There’s a point at which expected return on a ticket does exceed what you pay for it, though with reduced lump-sum payouts, the chances of multiple winners, and the bites of income taxes, we may never have seen a jackpot big enough to hit that mark. It’s the thrill of the play that helps bridge the gap between what you’re paying and your expected return. I guess the value of the thrill is pretty low for me (though that may be because I understand the odds of winning are in the “struck by lightning while riding a unicycle” range). If it’s higher for others, well, I may not think it’s smart, but that circles us back to the “tax on stupidity” thing, which I won’t do now.
The stupid we will indeed always have with us: half of all people are necessarily below average. I was just worried about there being an incentive for stupid people in power to lower the average.
Maybe the government could be funded by donations? A permanent GoFundMe for the federal government, now there’s an idea.
If the government makes itself unpopular, donations go down. Bureaucrats get sacked.
Even better, give each donor the option to dictate how the donation is to be divided up between the various government departments. Unpopular departments lose their funding and have to be shut down. Social Justice Wankers can put their money where their big mouths are and pay for what they want the government to do.
Corporate donations should probably be restricted to the General Fund only. Don’t want mega-corps funding government departments for their own benefit. Public disclosure of all corporate donations.
Government advertising for donations? “Defend the country! Give to the War Department!” “Help the environment! Give to the EPA!”
Each Congresscritter’s pay could be funded by donations, too, up to a specified limit. Anything over that amount goes to the General Fund. If they get less…tough. I suspect AOC would have to learn to live on about $15,000 a year. 😀
My new library where I work is part of a place that held an election to add a tax to pay for the library. A majority had to agree, and they did, and I know what you are thinking.

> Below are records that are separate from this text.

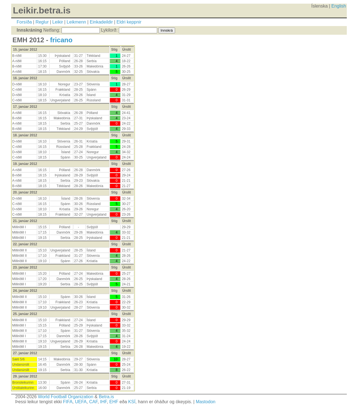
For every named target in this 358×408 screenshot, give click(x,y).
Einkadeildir (101, 22)
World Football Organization (65, 396)
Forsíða (24, 22)
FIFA (67, 401)
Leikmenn (76, 22)
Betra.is (106, 396)
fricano (61, 40)
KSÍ (131, 401)
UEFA (81, 401)
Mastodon (205, 401)
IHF (103, 401)
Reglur (42, 22)
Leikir (57, 22)
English (338, 6)
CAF (93, 401)
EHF (113, 401)
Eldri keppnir (129, 22)
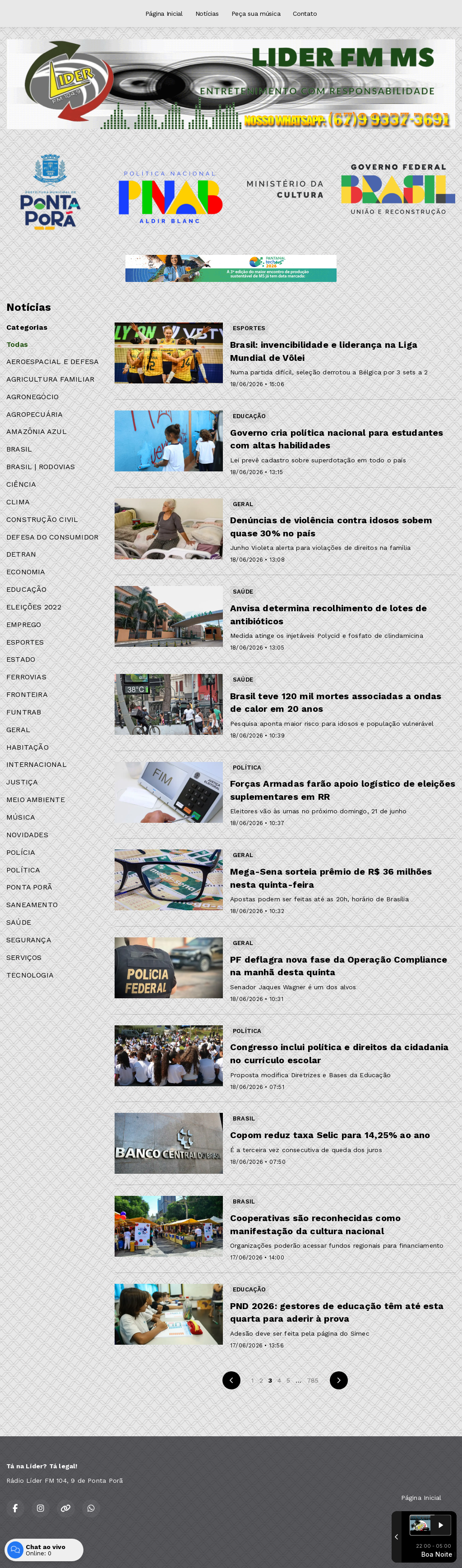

If you voted no, you aren’t taxed. If you voted yes, you are. And it’s easy to look up who paid. And you can buy in short term AND you can change your mind and vote yes, and also “unvote” (admittedly the legal hassle is a bit off-putting, but not terribly hard).
And there’s a charitable group that funds 1 year scholarships for kids and unemployed. Pretty much a shoe-in, but you have to explain yourself every year…
If we weren’t being bled white by state and fedgov…
Ah well. If Ifs and Ands were pots and pans there’d be no work for tinkers’ hands
I have been known to call the Democrat Party the party of those who get money sent to them in the mail, their base are trust fund babies and welfare recipients. In the reality they live in, money does just grow on trees. They do not perceive that money is generated either from the sweat of their grandparents brow or the sweat of the working classes. It is logical to them that it is unfair that trust fund babies get more money than welfare recipients.
From reading the ‘righteous mind’ I realized that the left thinks fairness is everyone gets an equal sized piece of cake. The right thinks fairness is everyone gets a cake mix so everyone has the opportunity to make a cake. And then that cake is now yours to do with as the you see fit.
When I have encountered a lefty that actually does some labor they are the most selfish and ungenerous people I have ever met.
Thank you for explaining how insidious the VAT taxes are. I have a friend who is into the fair tax movement big time, so now I have some discussion point to talk with her about.